REQUEST A — Starting with the first line of the records and going on through the line with "center [136, 368].", give those record lines again with "GUI agent" changed to "screen assistant". Keep everything else the same.

TEXT UNDER STUDY —
---

Thu 24 Oct 2024 17:20 - 17:40 at IBR East - Concurrency Chair(s): Alex Potanin

Concurrent objects form the foundation of many applications that exploit multicore architectures and their importance has lead to informal correctness arguments, as well as formal proof systems. Correctness arguments (as found in the distributed computing literature) give intuitive descriptions of a few canonical executions or “scenarios” often each with only a few threads, yet it remains unknown as to whether these intuitive arguments have a formal grounding and extend to arbitrary interleavings over unboundedly many threads.

We present a novel proof technique for concurrent objects, based around identifying a small set of scenarios (representative, canonical interleavings), formalized as the commutativity quotient of a concurrent object. We next give an expression language for defining abstractions of the quotient in the form of regular or context-free languages that enable simple proofs of linearizability. These quotient expressions organize unbounded interleavings into a form more amenable to reasoning and make explicit the relationship between implementation-level contention/interference and ADT-level transitions.

---

INPUT DATA —
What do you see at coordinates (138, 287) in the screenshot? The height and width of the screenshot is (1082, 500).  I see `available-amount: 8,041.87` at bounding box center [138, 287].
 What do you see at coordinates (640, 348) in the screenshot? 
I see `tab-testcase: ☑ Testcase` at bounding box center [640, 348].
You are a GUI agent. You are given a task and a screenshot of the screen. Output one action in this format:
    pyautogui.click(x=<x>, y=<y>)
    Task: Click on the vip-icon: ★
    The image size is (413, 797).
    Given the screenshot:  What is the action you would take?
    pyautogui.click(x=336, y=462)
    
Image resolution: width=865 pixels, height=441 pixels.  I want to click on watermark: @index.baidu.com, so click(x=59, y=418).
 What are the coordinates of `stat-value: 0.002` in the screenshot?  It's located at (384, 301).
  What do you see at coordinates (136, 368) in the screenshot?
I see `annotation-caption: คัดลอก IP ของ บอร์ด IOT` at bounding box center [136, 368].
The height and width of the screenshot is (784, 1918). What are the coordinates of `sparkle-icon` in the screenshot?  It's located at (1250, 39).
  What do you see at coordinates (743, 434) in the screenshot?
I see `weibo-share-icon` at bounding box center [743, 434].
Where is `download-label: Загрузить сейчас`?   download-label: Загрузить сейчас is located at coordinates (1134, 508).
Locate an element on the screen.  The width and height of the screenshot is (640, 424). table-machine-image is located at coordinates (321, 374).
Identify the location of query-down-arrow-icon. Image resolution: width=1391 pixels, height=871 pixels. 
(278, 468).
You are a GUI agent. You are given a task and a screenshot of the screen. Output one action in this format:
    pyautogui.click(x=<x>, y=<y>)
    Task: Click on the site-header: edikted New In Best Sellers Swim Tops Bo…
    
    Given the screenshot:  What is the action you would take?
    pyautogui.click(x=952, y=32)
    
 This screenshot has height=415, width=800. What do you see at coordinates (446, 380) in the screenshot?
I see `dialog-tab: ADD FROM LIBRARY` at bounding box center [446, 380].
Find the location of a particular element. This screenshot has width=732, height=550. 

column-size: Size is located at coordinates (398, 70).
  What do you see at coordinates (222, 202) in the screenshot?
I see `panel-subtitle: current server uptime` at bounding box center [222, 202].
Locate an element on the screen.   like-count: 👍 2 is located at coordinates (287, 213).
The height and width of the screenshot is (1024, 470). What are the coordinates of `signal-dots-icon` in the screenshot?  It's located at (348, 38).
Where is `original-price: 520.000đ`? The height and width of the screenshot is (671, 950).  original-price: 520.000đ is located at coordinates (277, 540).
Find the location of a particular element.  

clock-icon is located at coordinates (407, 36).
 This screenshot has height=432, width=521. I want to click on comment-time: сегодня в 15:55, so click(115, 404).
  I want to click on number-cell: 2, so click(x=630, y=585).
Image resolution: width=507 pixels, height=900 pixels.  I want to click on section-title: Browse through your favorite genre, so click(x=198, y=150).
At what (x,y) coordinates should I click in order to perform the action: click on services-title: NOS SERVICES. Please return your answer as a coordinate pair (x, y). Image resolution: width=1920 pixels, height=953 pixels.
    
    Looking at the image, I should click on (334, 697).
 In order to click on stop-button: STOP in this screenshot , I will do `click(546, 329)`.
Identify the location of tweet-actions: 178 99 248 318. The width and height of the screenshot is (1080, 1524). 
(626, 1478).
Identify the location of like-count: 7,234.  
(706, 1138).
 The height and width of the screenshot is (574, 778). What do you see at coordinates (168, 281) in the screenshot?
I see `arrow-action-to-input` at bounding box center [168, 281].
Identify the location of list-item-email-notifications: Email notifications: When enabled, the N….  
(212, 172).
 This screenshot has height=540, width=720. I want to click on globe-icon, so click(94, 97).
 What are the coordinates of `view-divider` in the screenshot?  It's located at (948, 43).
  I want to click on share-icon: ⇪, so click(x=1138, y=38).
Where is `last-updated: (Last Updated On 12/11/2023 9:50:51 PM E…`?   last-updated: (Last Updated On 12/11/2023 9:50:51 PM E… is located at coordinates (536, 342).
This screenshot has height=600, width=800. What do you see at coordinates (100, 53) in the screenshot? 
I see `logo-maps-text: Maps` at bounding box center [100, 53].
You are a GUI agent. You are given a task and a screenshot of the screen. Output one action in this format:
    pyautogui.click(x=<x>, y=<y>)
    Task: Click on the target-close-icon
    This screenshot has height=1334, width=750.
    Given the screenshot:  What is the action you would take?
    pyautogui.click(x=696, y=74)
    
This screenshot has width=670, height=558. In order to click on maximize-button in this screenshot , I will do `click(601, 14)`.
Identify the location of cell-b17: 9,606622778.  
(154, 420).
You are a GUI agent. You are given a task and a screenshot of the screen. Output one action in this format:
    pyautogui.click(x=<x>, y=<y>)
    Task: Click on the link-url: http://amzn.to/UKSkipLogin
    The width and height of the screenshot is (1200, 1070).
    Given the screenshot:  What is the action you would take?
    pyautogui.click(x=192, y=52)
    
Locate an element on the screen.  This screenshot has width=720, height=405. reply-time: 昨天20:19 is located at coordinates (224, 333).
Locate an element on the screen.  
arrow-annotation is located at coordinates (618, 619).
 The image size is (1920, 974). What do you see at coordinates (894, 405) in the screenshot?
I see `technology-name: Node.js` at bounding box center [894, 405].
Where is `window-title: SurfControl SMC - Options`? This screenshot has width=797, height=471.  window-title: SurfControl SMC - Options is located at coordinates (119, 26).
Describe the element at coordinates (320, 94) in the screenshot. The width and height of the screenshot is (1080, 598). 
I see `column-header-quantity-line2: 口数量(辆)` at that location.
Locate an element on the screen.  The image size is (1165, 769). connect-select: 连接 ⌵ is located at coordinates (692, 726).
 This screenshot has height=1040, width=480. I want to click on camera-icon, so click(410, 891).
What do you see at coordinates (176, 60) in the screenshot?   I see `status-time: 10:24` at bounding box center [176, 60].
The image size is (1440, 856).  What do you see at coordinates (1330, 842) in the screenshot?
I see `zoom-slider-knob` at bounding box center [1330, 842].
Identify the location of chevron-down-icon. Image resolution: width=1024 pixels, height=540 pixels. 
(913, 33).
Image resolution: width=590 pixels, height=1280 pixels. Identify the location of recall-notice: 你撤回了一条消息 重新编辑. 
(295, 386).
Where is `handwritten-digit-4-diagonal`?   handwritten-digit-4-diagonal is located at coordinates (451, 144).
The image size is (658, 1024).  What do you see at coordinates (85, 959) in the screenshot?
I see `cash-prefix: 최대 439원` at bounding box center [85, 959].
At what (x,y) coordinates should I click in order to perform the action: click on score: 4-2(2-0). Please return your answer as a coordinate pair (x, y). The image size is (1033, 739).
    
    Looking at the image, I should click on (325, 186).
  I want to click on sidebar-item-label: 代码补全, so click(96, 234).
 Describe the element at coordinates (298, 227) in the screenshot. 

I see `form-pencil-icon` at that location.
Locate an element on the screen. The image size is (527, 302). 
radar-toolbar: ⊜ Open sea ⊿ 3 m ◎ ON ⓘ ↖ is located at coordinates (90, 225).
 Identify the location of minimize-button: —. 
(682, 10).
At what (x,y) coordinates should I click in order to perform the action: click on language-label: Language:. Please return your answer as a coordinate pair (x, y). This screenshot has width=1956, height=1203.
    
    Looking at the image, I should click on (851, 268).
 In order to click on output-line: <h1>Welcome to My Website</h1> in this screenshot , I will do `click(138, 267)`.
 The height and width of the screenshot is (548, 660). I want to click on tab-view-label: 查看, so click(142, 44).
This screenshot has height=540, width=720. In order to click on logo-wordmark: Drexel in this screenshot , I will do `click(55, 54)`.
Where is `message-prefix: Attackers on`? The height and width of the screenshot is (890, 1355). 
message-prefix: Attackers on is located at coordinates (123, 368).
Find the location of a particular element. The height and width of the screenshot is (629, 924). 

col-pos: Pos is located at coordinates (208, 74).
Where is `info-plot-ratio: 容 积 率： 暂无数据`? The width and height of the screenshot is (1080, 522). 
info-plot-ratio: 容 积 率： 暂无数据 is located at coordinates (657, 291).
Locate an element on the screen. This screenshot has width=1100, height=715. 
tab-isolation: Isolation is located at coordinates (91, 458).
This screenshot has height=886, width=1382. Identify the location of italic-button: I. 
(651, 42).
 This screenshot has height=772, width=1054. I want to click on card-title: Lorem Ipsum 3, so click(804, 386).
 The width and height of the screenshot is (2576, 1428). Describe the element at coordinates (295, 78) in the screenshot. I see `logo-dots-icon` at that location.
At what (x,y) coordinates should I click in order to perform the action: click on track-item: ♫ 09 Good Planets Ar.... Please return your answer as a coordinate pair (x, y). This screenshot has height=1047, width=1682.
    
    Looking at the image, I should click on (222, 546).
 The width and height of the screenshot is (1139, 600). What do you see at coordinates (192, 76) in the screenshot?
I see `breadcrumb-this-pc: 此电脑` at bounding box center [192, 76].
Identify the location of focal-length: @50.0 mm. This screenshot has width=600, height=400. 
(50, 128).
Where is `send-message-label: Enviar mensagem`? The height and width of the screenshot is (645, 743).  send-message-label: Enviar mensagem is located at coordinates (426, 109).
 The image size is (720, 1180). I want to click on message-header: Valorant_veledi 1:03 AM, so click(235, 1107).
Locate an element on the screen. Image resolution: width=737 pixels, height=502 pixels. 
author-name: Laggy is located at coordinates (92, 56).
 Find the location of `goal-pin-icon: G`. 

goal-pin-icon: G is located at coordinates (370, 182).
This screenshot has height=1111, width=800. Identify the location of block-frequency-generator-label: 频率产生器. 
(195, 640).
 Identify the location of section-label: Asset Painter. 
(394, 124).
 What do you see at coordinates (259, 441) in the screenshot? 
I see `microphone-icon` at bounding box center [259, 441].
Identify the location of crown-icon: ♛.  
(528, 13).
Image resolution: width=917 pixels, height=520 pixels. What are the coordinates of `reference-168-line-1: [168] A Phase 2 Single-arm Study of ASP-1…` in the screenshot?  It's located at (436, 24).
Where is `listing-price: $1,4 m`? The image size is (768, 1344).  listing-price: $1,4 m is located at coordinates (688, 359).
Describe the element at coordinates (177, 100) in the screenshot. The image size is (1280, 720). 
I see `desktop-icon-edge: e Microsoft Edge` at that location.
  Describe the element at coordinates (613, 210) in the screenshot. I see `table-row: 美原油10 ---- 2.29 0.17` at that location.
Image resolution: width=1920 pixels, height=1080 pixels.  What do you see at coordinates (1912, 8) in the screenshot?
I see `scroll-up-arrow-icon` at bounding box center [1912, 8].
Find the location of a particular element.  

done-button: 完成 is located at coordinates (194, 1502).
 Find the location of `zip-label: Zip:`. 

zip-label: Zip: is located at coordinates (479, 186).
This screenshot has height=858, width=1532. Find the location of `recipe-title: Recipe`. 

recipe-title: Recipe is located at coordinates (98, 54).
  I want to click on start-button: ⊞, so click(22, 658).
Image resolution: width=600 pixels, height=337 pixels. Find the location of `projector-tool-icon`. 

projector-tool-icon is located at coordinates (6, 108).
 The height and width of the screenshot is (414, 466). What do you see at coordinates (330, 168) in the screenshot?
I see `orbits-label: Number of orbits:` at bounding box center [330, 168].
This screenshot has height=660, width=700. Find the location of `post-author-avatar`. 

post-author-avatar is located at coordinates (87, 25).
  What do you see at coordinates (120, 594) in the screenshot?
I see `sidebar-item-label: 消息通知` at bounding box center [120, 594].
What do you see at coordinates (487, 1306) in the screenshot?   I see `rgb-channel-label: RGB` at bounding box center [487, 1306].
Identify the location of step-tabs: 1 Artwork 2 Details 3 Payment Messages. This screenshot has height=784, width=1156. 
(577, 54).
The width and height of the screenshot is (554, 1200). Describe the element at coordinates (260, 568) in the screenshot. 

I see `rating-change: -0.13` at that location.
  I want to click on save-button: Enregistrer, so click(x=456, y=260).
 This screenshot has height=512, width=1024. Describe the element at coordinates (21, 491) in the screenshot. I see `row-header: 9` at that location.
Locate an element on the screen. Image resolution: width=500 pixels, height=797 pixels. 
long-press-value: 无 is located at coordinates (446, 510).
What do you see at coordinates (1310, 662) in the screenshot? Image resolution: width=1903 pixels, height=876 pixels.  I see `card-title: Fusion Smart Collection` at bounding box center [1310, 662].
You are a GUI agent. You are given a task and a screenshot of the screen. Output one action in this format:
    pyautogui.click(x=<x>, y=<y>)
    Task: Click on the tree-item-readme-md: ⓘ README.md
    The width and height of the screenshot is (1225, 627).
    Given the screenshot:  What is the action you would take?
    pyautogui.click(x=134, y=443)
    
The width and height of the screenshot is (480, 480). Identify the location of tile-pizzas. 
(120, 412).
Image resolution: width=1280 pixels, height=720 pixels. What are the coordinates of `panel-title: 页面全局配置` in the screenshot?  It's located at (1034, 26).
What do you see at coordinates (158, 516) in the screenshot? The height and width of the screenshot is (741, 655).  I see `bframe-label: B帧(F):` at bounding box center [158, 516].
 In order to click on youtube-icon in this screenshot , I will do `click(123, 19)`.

---

REQUEST B — List every piece of session information given in the opening line of the text on concurrent objects.

FINAL ANSWER A —
What do you see at coordinates (138, 287) in the screenshot? The height and width of the screenshot is (1082, 500).  I see `available-amount: 8,041.87` at bounding box center [138, 287].
 What do you see at coordinates (640, 348) in the screenshot? 
I see `tab-testcase: ☑ Testcase` at bounding box center [640, 348].
You are a screen assistant. You are given a task and a screenshot of the screen. Output one action in this format:
    pyautogui.click(x=<x>, y=<y>)
    Task: Click on the vip-icon: ★
    The image size is (413, 797).
    Given the screenshot:  What is the action you would take?
    pyautogui.click(x=336, y=462)
    
Image resolution: width=865 pixels, height=441 pixels.  I want to click on watermark: @index.baidu.com, so click(x=59, y=418).
 What are the coordinates of `stat-value: 0.002` in the screenshot?  It's located at (384, 301).
  What do you see at coordinates (136, 368) in the screenshot?
I see `annotation-caption: คัดลอก IP ของ บอร์ด IOT` at bounding box center [136, 368].

FINAL ANSWER B —
- Date: Thu 24 Oct 2024
- Time: 17:20 - 17:40
- Room: IBR East
- Session: Concurrency
- Chair: Alex Potanin